------ Extrait source ------
Istanbul Cette ville cosmopolite compte une petite dizaine de restaurants français à peine. Et les chefs tricolores sont tout aussi rares. Rencontre avec trois d'entre eux, les deux Fabrice, Canelle et Lasnon, du Ciragan Palace Hotel Kempinski, et José Perreau, à la tête du Café du Levant et d'Halat.
Par Nathalie Ruffier

Ils ont choisi la Turquie


Le Café du Levant, copie fidèle d'un bistrot français des années 1930.

Touché à jamais par le charme d'Istanbul et de la Turquie ? Le doute n'est pas permis. Le coup de foudre de José Perreau, 51 ans, remonte aux années 1980. Alors second chez Martin à Joigny (89), José sillonne le pays pendant ses 3 semaines de vacances. "J'ai adoré Istanbul, l'effervescence de cette ville cosmopolite, son soleil…" Une pensée fugace traverse alors son esprit : s'il largue un jour les amarres, ce sera pour Istanbul. Le décès de sa compagne précipite sa décision.
Finis Paris, Joigny ou Chablis, où il a successivement exercé. Direction Istanbul, où l'un de ses amis ouvre Le Montignac, restaurant diététique français installé au quartier Levent. Le projet est précurseur. Trop, sans doute, dans ce pays des baklavas et autres riches gourmandises !
L'aventure durera 3 ans. José repart en France, l'âme en peine. Les restaurants français ne sont pas légion et José n'a pas emprunté la filière palace et luxe international. Mais il garde espoir et épluche les petites annonces de L'Hôtellerie Restauration.
------
**Consignes à traiter**
**A.** Veuillez recopier, dans l'article sur les chefs français d'Istanbul, tout le passage allant de « Par Nathalie Ruffier » jusqu'à « riches gourmandises ! ».
**B.** Rédigez la suite de l'article sur les chefs français d'Istanbul, à partir de sa dernière phrase.
Le matériel suivant provient d'une autre source.
------ Données ------
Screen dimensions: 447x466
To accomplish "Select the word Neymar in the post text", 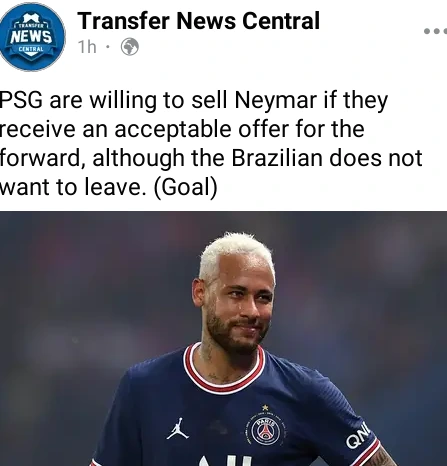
------
**Réponses par consigne**
**A.**
Par Nathalie Ruffier

Ils ont choisi la Turquie


Le Café du Levant, copie fidèle d'un bistrot français des années 1930.

Touché à jamais par le charme d'Istanbul et de la Turquie ? Le doute n'est pas permis. Le coup de foudre de José Perreau, 51 ans, remonte aux années 1980. Alors second chez Martin à Joigny (89), José sillonne le pays pendant ses 3 semaines de vacances. "J'ai adoré Istanbul, l'effervescence de cette ville cosmopolite, son soleil…" Une pensée fugace traverse alors son esprit : s'il largue un jour les amarres, ce sera pour Istanbul. Le décès de sa compagne précipite sa décision.
Finis Paris, Joigny ou Chablis, où il a successivement exercé. Direction Istanbul, où l'un de ses amis ouvre Le Montignac, restaurant diététique français installé au quartier Levent. Le projet est précurseur. Trop, sans doute, dans ce pays des baklavas et autres riches gourmandises !

**B.**
Deux mois plus tard, l'une d'entre elles attire son attention : Rahmi H. Koç, propriétaire du musée de l'Industrie, recherche un chef français pour son Café du Levant, copie fidèle d'un bistrot français des années 1930. José le contacte immédiatement, prend le premier avion et décroche le poste sous 3 jours ! "Le fait que je connaisse Istanbul et le turc a sans doute fait la différence", glisse le cuisinier. José apporte quelques touches personnelles à la carte, et présente ici une Selle d'agneau farcie à la menthe en pâte, là des Gambas aux herbes fraîches enrobées de leur paille sauce tartare… Responsable d'une brigade de 4 personnes, il prend également les rênes, voici 3 ans, du Halat Restaurant, bâti dans l'enceinte du nouveau musée Koç. "Je forme l'équipe du Café du Levant à la cuisine française et poursuis mon apprentissage de la cuisine turque avec mon second du Halat", sourit José. Expatrié, José ? Pas vraiment. Istanbul est aujourd'hui sa ville, et sa jeune épouse est turque. "En plus, je gagne très bien ma vie avec 5 000 E mensuels, soit 2 fois mieux qu'en France. Je dispose d'une villa à 300 mètres d'ici avec eau et électricité gratuites !", lance le chef français, ravi !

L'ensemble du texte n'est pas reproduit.